While comprehensive anti-trafficking law enforcement statistics were unavailable, the report found that some individual districts provided data on their actions, totalling 18 prosecutions, 11 of which concluded with convictions.
“Although the government prosecuted and convicted offenders using existing legislation, only one of nine convicted offenders served jail time and sentences varied widely across district courts,” the report continues. “Additionally, labour inspectors and child protection officers were trained to seek remuneration for workers in labour dispute cases – including forced labour – rather than to refer to law enforcement for prosecution.”
According to the report, “the government’s continued failure to seek criminal prosecution of forced labour offenses with significant prison sentences hinders an effective response to Malawi’s trafficking problem.”

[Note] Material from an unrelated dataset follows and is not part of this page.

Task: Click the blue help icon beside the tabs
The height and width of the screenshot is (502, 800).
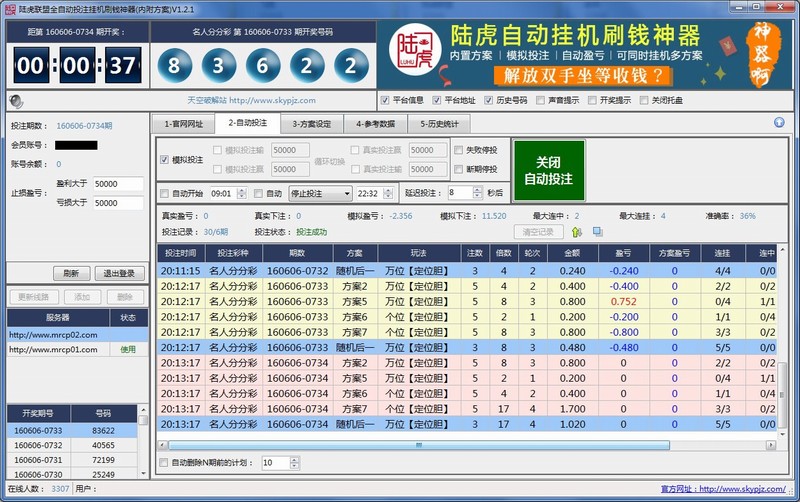Action: tap(779, 123)
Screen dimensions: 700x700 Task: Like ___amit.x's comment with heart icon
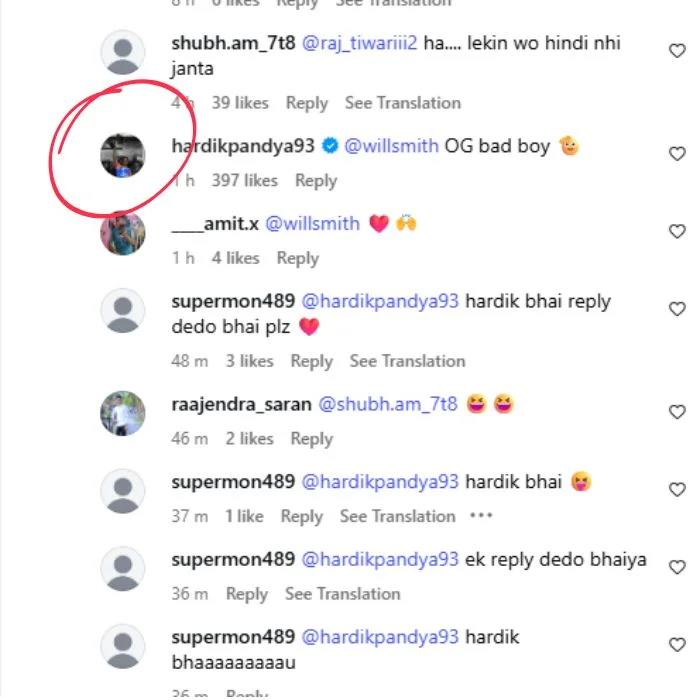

In Malawi, the Inter-Ministerial Taskforce on Human Trafficking, led by the Ministry of Gender, Child Development and Community Development; the National Steering Committee on Orphans and Vulnerable Children; and the National Steering Committee on Child Labour have responsibility for trafficking issues.
Individuals who are aware of any incident of human trafficking in Malawi can contact the YONECO anonymous National Help Line for assistance by calling 8000-1234. YONECO encourages victims of human trafficking to call the help line as the centre will mobilise to free them and provide counselling and support.